## Exercise prompt
Please reproduce the records below exactly, omitting any pictures they contain.

## Extracted material
* * * * * * * * *

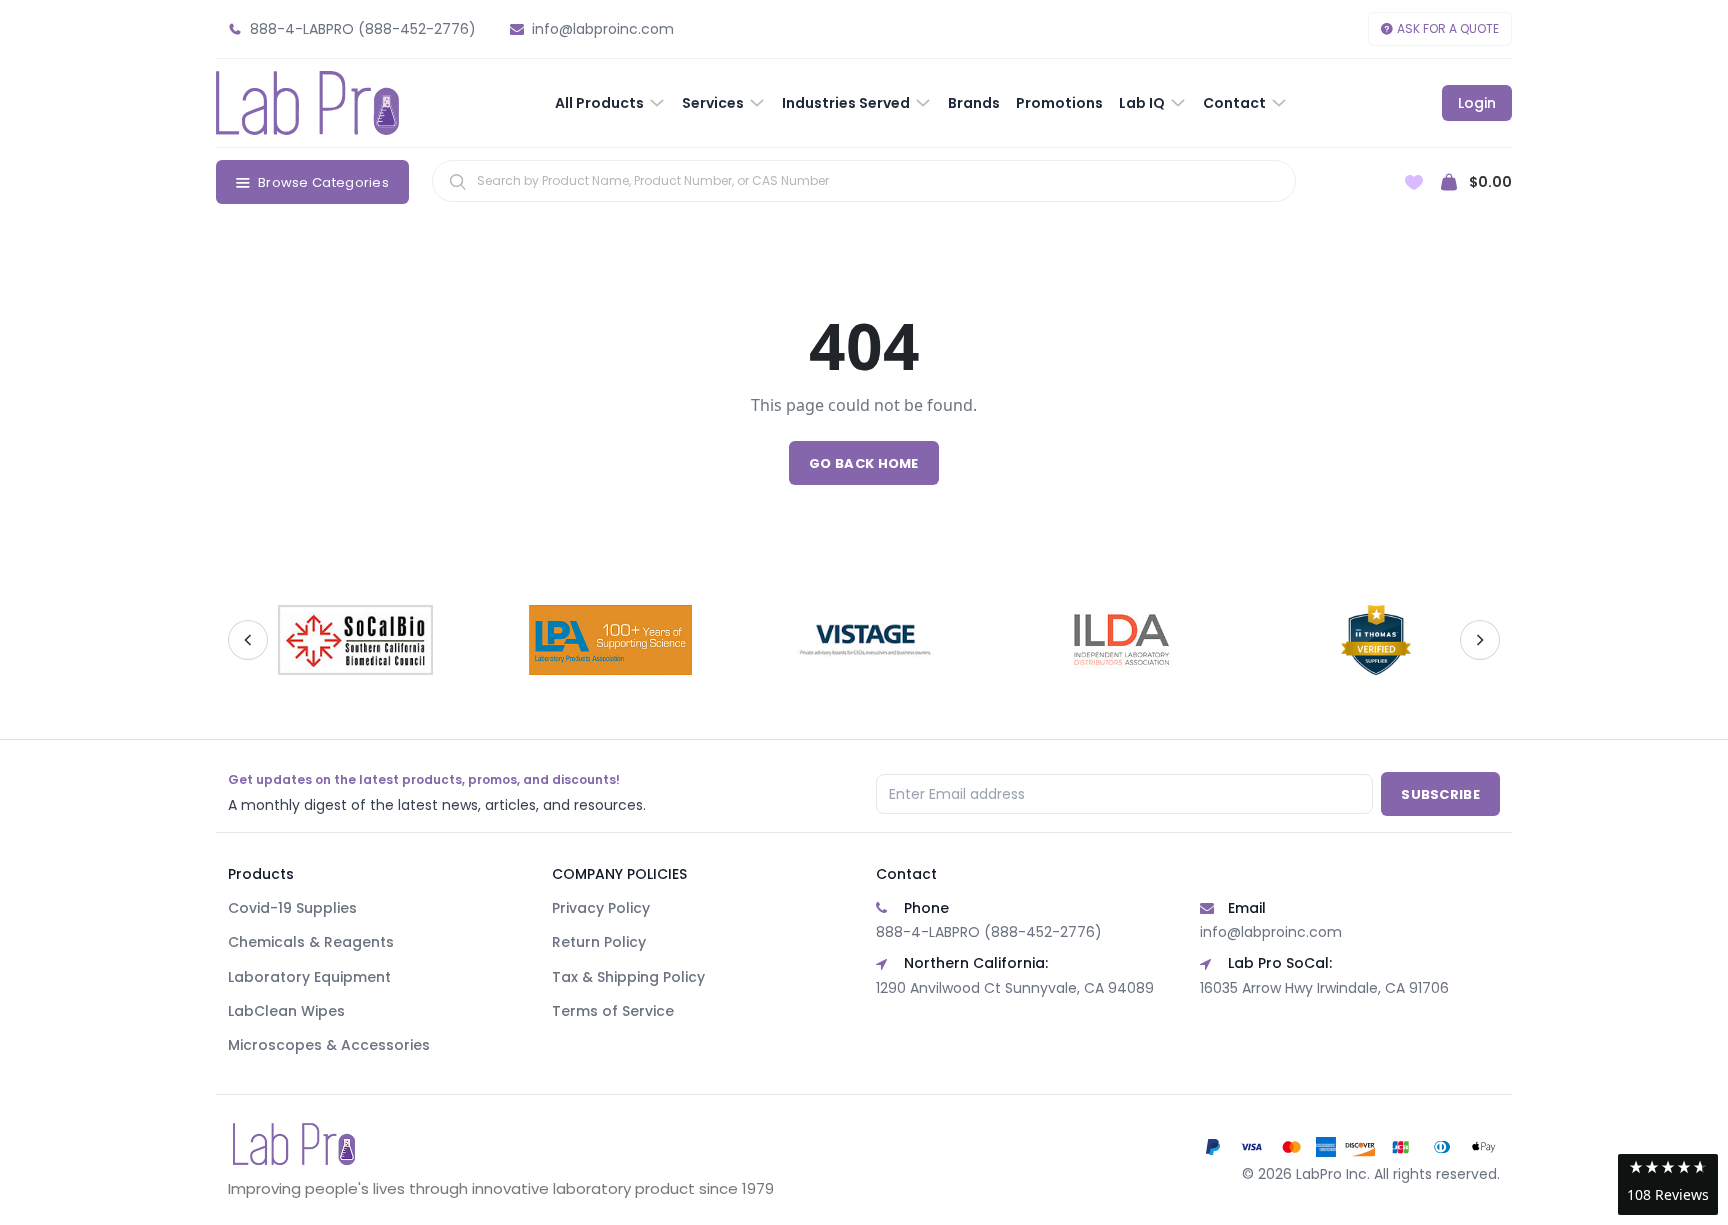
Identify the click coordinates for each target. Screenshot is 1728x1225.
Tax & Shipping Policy (628, 977)
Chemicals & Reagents (311, 942)
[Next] (1480, 640)
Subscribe (1440, 794)
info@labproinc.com (1271, 932)
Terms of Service (613, 1011)
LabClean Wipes (286, 1011)
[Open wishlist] (1414, 182)
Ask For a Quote (1448, 28)
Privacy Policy (601, 908)
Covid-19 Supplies (292, 908)
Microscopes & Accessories (329, 1045)
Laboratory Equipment (309, 977)
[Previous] (248, 640)
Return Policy (599, 942)
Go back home (864, 463)
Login (1477, 103)
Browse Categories (323, 182)
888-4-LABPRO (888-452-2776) (989, 932)
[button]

* * * * * * * * *

## Output below
Identify the click coordinates for each target. Screenshot is 1728x1225.
Tax & Shipping Policy (628, 977)
Chemicals & Reagents (311, 942)
[Next] (1480, 640)
Subscribe (1440, 794)
info@labproinc.com (1271, 932)
Terms of Service (613, 1011)
LabClean Wipes (286, 1011)
[Open wishlist] (1414, 182)
Ask For a Quote (1448, 28)
Privacy Policy (601, 908)
Covid-19 Supplies (292, 908)
Microscopes & Accessories (329, 1045)
Laboratory Equipment (309, 977)
[Previous] (248, 640)
Return Policy (599, 942)
Go back home (864, 463)
Login (1477, 103)
Browse Categories (323, 182)
888-4-LABPRO (888-452-2776) (989, 932)
[button]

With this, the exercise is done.